After graduate school, we moved to the suburbs of Chicago and a ground floor apartment in Naperville. It was all white and had shag carpeting. We lived there for three years and experienced some real firsts there. The first time we had a car stolen, the first time with -50F temperatures causing ice to form on the inside walls even with the heat on, and the first time living near an abusive couple. Needless to say, we were ready to move on from the Chicago area.

Then it was off to Manhattan Beach, CA. We rented a house for the first year and it was a typical beach community bungalow, with a full size swimming pool in the back yard. It had roses in the front yard and a huge hedge along one side of the lot. It also had termites.
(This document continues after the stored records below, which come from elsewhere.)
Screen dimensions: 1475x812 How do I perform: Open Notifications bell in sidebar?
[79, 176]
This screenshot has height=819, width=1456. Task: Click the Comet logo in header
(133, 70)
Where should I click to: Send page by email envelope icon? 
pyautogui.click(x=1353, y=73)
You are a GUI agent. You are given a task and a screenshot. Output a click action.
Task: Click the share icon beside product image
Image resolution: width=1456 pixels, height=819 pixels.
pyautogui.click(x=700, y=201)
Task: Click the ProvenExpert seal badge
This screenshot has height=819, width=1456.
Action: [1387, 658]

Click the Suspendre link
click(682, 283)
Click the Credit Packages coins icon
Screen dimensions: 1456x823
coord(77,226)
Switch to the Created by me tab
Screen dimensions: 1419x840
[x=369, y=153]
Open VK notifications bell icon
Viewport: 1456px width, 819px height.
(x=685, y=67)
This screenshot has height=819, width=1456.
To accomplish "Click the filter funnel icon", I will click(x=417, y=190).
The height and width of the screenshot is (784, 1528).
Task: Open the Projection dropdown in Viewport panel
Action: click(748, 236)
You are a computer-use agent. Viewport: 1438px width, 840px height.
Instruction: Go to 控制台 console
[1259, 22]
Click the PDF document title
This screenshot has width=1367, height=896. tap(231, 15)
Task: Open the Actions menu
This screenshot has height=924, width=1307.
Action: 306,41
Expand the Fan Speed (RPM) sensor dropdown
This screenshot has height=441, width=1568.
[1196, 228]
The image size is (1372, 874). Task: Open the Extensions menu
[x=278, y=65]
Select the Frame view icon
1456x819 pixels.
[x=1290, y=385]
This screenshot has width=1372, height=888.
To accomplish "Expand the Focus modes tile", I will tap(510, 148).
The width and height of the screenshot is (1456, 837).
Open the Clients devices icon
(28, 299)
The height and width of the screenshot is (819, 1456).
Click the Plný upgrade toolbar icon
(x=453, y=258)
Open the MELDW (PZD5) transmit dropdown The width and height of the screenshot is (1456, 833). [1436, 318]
The next year, L and I bought our first place – a unit in a triplex in Redondo Beach – just up the road a ways. Our unit was gray stucco and 3 stories tall with an underground garage. It was during our years there that we found out we were going to have the Son.

Finally, we moved back here where we have lived for the last 20+ years. The Son was born and grew up here. You can see what the interior of the house looks like here. It is a big ranch style house with a brick exterior and attached garage. It was built in the 60’s and the only other owner is the the doctor that is my eye specialist. I went to school with some of his kids, including a younger one named Dan, so you might say it has come full circle.